A 2012 study underlined the effect of the shifting climate on the food supply: Earlier snowmelt in the Rockies, the researchers found, has reduced the amount of nectar for migrating hummingbirds.
Spring is warming faster than any other season in the Rockies, and yellow glacier lilies are blooming two to three weeks earlier than in the 1980s. But hummingbirds that rely on the nectar from the flowers have not shifted their migration to match the flowers, so they may face food shortages after their long flight from Central America.
Growing disturbances in biological cycles have been documented in other ecosystems important for birds. At Mono Lake, California, for example, changes in the lake water’s temperature and salt concentration linked with global warming affect the reproduction of aquatic flies and tiny crustaceans.
In the past, millions of migratory birds have timed their stops at Mono Lake to coincide with the peak abundance of food. But in recent years, its timing hasn’t always been reliable.

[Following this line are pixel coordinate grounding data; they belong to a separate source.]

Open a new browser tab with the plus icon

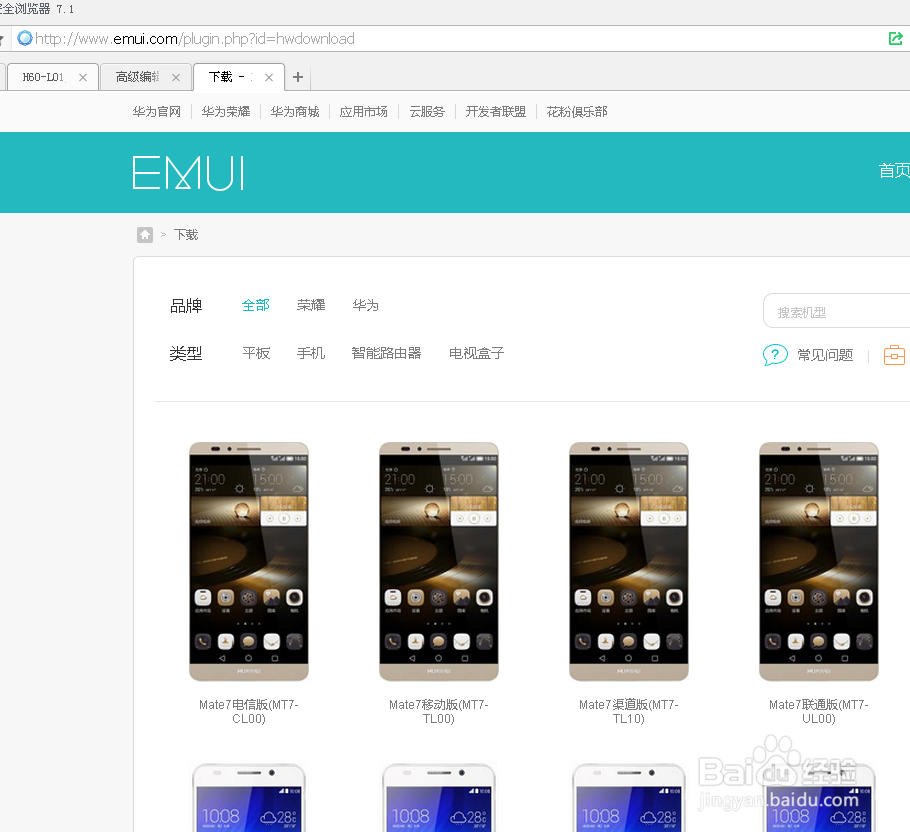(297, 76)
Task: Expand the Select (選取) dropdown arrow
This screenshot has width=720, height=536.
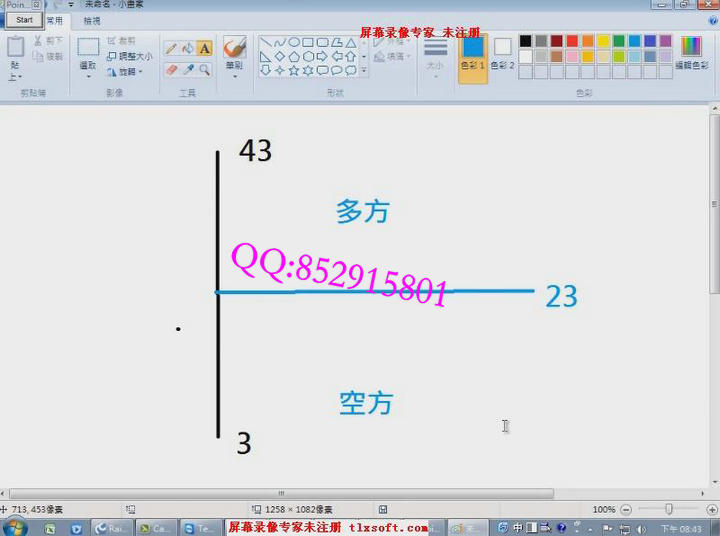Action: pos(88,75)
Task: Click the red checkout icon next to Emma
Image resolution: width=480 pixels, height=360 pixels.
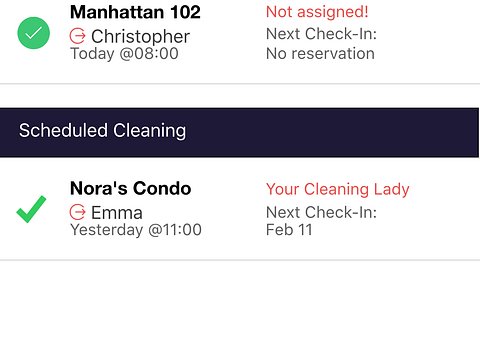Action: tap(77, 212)
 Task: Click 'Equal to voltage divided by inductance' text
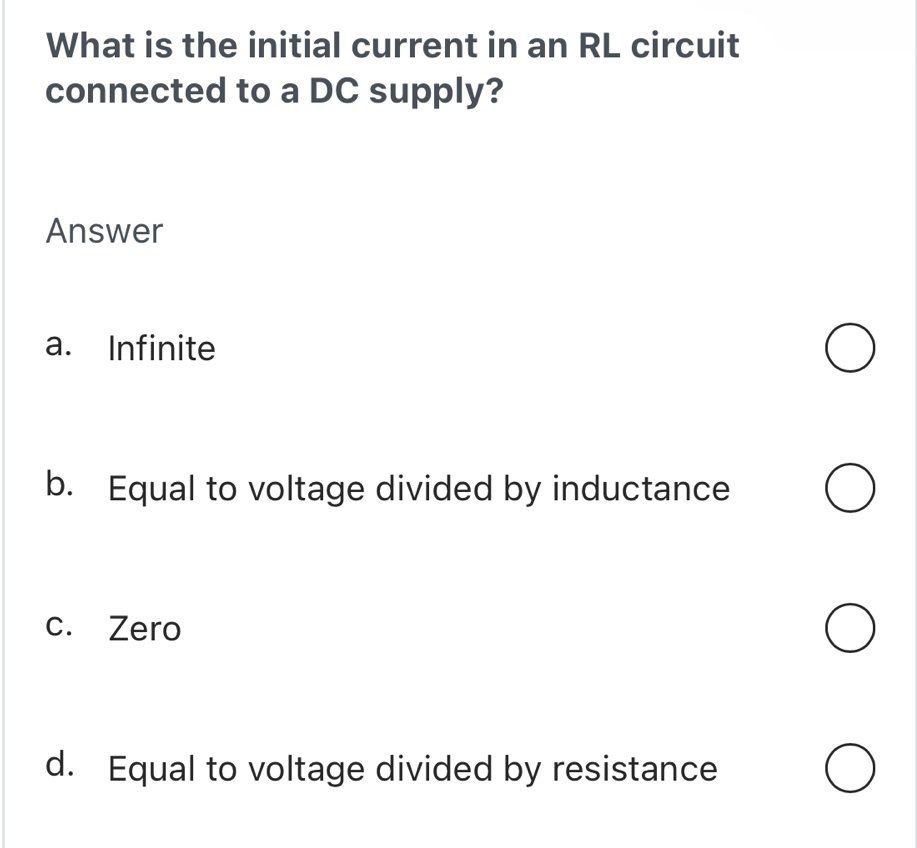coord(419,489)
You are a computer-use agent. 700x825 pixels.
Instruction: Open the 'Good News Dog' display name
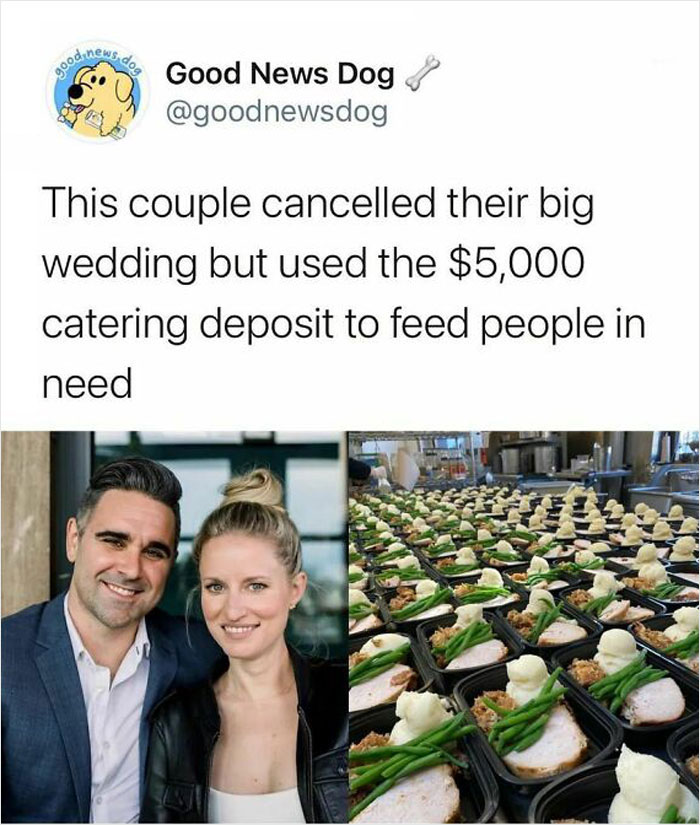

That can be a big problem for birds that only have a short window to make trans-hemispheric flights from summer breeding grounds in the Arctic to their overwintering grounds in South America.
Similar disruptions are under way in the oceans, where warmer temperatures and rapid decline of sea ice have resulted in unseasonal blooms of plankton and krill. Those changes ripple up the food chain to birds—as well as fish and marine mammals—which can no longer rely on the relatively stable climate cycles of the past 10,000 years.
“Marine species near ice shelves are disappearing, and others whose environments are changing so dramatically that they can’t respond quickly enough in ecological or evolutionary time, will go extinct,” said Inouye.